- WHAT TO DO: Give every line from the entries that contains "header".

*** Opening INFORMATION ***

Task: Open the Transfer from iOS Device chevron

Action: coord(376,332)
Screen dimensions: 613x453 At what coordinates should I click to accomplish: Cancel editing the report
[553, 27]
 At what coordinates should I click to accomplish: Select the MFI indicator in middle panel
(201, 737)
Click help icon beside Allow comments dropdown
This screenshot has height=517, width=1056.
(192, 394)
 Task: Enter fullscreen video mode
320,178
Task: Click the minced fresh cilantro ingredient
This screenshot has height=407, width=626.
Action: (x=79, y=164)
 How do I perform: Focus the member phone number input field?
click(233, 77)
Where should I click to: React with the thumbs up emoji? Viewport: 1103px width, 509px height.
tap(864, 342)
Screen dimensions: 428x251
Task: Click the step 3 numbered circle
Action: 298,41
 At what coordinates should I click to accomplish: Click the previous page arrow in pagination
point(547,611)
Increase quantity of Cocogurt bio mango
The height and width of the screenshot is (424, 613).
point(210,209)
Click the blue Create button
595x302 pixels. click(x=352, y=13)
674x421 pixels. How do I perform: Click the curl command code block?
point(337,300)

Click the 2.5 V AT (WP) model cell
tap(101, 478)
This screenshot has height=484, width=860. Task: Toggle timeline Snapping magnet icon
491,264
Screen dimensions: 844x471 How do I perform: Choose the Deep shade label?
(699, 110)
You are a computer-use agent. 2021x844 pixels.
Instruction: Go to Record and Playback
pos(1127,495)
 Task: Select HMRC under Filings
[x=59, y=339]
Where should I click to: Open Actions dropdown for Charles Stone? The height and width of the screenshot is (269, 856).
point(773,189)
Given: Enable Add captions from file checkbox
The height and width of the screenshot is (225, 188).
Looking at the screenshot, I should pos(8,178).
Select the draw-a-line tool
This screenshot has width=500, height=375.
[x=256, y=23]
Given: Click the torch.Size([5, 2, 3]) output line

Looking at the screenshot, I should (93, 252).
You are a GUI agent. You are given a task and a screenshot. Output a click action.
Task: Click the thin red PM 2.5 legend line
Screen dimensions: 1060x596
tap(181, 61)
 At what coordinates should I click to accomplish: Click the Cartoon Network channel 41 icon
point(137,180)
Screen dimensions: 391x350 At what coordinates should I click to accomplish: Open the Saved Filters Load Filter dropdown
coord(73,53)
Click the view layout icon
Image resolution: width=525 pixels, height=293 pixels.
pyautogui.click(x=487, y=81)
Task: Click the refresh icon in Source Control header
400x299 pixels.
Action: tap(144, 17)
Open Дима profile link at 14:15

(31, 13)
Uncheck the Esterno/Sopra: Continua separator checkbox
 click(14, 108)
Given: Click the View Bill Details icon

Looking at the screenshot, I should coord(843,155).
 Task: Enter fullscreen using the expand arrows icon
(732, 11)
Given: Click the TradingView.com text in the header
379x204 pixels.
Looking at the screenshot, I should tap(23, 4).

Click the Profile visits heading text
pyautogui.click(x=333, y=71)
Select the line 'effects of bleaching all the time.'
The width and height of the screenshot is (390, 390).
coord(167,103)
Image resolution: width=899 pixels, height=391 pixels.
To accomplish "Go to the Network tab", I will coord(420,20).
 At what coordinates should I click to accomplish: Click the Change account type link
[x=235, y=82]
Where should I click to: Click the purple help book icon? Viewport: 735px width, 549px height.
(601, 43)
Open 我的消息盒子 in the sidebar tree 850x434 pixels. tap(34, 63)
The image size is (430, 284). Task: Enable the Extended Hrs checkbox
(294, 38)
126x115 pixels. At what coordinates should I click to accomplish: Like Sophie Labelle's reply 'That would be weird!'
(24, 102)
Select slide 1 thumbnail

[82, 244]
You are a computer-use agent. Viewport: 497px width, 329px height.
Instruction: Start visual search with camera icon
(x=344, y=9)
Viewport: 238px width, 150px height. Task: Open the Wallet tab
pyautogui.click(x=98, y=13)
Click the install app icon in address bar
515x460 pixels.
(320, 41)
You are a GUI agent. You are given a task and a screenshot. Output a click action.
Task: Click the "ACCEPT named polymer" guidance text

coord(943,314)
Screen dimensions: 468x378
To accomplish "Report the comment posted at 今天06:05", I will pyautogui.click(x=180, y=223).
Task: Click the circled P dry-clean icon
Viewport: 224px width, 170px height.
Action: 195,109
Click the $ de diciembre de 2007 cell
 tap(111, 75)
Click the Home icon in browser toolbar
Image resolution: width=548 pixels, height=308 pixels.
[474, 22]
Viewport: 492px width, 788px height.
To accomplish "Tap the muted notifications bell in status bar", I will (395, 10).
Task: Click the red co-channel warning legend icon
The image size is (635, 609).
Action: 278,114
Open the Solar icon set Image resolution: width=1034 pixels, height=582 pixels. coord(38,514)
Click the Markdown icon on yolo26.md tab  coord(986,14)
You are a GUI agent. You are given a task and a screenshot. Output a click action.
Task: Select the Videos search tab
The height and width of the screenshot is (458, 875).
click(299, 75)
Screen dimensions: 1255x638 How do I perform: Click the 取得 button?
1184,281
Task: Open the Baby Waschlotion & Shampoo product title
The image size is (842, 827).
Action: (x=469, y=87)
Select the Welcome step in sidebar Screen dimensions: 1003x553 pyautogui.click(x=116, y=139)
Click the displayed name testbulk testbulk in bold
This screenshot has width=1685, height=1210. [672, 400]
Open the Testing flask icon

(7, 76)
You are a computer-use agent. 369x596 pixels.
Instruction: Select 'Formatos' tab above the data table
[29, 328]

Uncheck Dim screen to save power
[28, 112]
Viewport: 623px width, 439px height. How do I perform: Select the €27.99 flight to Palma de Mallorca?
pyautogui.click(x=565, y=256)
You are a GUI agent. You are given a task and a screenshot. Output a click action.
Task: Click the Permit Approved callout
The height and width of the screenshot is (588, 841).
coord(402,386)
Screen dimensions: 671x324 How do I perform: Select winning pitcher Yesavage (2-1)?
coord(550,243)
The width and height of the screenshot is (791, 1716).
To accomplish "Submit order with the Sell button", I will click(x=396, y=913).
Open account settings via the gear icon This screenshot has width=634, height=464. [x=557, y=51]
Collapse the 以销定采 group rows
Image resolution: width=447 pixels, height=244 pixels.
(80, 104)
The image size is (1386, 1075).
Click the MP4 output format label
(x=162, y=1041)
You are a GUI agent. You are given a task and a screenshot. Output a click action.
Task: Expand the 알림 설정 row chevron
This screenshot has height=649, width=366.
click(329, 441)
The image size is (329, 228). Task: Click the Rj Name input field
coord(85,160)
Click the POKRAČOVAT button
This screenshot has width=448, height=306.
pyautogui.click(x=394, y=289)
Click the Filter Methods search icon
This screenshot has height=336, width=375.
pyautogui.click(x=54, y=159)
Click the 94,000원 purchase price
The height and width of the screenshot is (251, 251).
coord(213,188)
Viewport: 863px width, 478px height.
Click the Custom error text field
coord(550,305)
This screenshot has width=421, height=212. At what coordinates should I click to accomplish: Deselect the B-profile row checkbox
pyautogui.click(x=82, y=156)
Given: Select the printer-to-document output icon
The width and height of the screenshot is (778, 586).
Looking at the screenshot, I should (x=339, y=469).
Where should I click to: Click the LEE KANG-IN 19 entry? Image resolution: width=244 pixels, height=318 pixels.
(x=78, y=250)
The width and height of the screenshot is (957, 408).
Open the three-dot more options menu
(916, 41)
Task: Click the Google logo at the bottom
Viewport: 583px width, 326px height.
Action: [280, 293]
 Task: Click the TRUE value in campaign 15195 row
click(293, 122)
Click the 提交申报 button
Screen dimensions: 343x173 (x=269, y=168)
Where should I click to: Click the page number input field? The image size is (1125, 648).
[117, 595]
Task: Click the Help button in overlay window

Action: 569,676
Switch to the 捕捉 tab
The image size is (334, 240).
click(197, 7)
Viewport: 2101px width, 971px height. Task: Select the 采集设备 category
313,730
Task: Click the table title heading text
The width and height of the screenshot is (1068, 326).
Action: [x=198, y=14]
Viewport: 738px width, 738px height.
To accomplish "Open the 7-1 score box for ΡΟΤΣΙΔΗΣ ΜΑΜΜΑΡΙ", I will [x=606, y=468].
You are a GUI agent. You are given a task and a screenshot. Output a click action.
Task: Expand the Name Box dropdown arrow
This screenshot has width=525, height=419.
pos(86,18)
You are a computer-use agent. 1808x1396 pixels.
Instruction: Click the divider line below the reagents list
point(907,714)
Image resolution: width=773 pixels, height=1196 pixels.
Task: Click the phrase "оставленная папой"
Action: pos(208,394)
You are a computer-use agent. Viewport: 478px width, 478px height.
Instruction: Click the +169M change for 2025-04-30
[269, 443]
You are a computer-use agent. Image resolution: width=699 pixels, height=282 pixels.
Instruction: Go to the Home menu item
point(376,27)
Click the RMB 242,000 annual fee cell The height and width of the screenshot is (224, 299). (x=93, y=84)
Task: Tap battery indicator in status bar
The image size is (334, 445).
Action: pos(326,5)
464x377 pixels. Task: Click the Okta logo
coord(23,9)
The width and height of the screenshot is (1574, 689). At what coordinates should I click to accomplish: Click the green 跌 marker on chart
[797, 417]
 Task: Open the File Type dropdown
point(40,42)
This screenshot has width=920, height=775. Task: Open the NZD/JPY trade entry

*** Closing INFORMATION ***

- RESULT:
Task: Click the refresh icon in Source Control header
Given: Click the TradingView.com text in the header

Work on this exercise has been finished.